***** Data records *****

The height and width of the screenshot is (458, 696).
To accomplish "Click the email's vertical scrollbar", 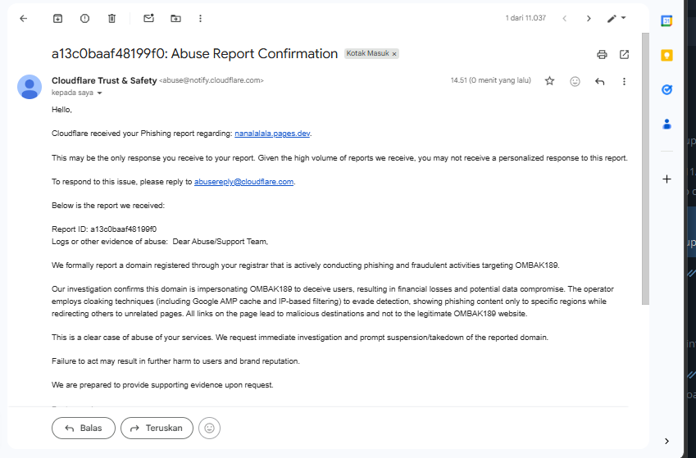I will pyautogui.click(x=645, y=164).
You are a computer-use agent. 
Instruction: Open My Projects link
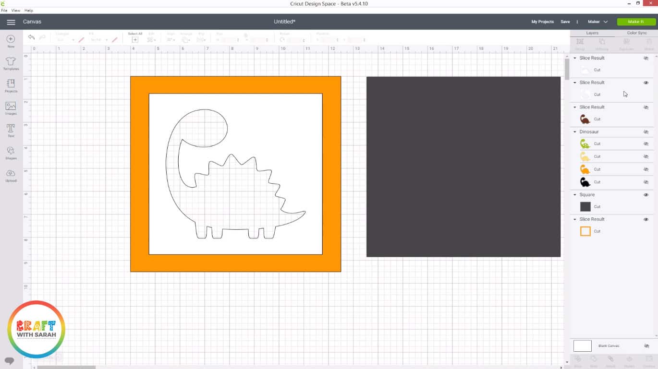click(542, 22)

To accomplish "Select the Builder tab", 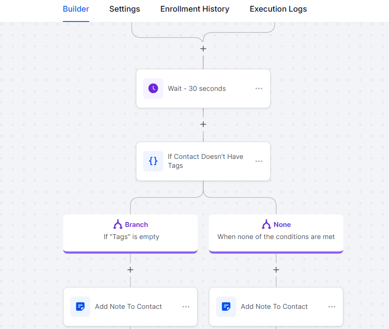I will [76, 9].
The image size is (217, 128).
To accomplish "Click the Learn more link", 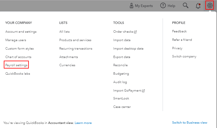I will [83, 123].
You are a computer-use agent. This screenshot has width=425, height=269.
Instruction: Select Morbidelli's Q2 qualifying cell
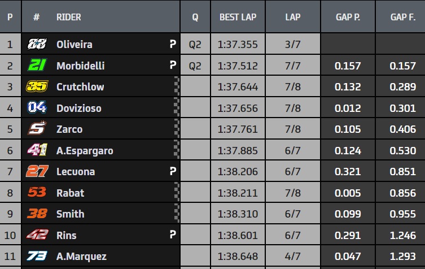pyautogui.click(x=195, y=66)
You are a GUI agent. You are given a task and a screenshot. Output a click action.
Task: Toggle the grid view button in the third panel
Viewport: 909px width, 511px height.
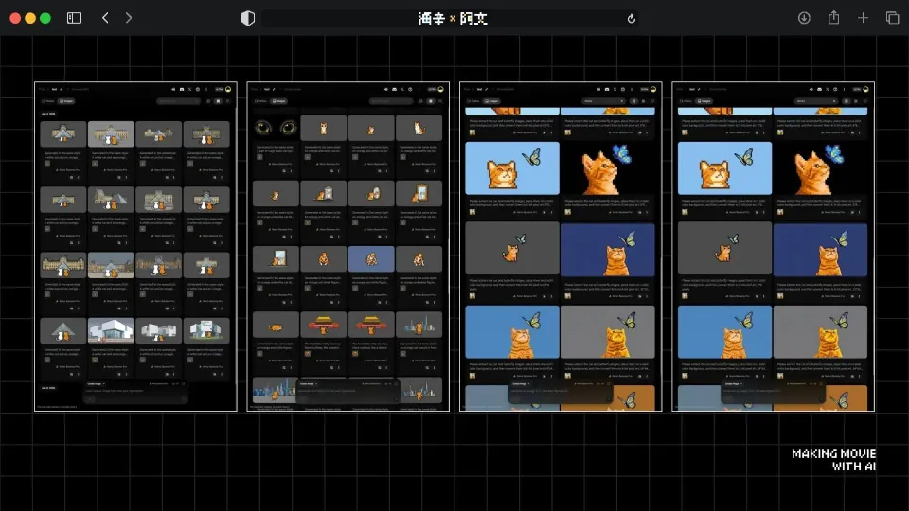coord(633,100)
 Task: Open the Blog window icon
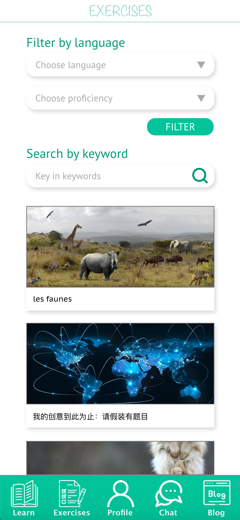(x=217, y=493)
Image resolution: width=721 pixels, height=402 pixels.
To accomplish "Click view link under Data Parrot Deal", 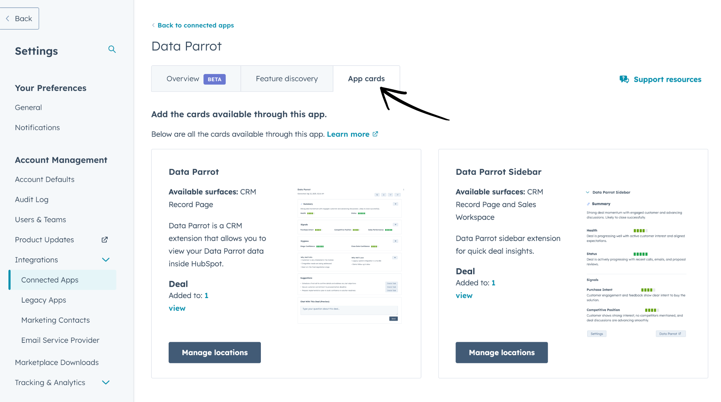I will pos(177,308).
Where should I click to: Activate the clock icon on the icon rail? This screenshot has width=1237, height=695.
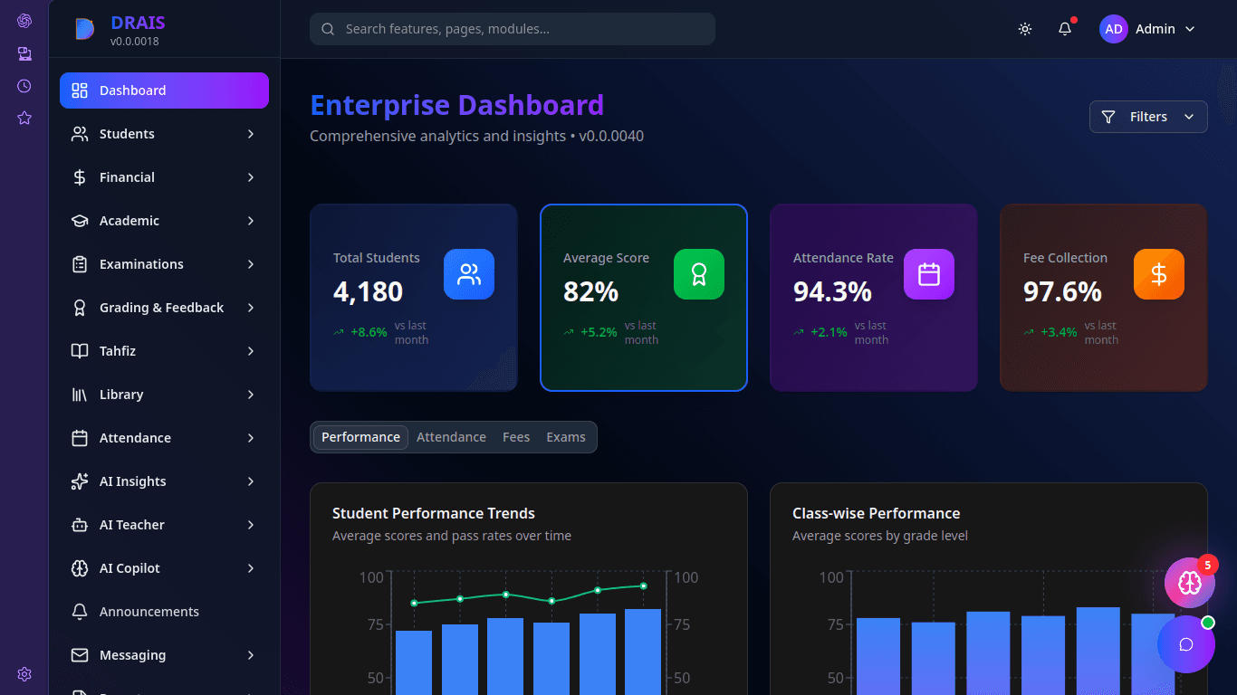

*****

** To do **
Go through the records and report each line that contains "screenshot".

** Worked solution **
The height and width of the screenshot is (458, 696).
You are a computer-use agent. This screenshot has width=425, height=269.
You are a GUI agent. You are given a task and a screenshot. Output a click action.
Where should I click to: Activate the clock icon on the icon rail? This screenshot has width=1237, height=695.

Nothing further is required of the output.